* _What the exercise asks_:
Report every line in the listing below that contains the word "Αιγύπτου".

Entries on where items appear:
▶
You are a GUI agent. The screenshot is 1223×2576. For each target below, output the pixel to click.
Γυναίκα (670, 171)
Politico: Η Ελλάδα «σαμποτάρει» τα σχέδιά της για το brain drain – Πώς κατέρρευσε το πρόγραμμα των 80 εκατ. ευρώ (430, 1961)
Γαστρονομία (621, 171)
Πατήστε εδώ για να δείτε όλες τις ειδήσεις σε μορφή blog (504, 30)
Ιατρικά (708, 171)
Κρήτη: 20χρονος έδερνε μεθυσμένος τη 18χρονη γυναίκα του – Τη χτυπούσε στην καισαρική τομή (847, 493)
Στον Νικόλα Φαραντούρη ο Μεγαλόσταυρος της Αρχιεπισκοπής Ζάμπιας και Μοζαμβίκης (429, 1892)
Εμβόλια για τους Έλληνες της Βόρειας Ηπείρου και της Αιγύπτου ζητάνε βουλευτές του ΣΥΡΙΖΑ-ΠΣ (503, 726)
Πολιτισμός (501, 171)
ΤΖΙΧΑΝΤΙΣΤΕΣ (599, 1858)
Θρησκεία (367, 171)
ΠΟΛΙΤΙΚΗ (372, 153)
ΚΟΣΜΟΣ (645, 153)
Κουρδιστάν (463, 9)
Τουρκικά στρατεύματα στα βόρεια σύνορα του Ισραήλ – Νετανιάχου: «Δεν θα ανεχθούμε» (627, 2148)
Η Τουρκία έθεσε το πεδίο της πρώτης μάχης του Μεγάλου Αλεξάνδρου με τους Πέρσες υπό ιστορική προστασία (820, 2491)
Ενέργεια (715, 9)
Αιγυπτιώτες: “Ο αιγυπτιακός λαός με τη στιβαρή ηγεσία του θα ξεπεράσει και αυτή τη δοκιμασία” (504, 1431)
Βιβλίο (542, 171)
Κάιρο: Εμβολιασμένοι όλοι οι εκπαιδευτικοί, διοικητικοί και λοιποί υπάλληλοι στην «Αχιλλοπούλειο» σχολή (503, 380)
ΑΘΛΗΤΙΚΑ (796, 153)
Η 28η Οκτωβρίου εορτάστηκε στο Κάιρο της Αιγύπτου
◀
* _Task answer_:
Εμβόλια για τους Έλληνες της Βόρειας Ηπείρου και της Αιγύπτου ζητάνε βουλευτές του ΣΥΡΙΖΑ-ΠΣ (503, 726)
Η 28η Οκτωβρίου εορτάστηκε στο Κάιρο της Αιγύπτου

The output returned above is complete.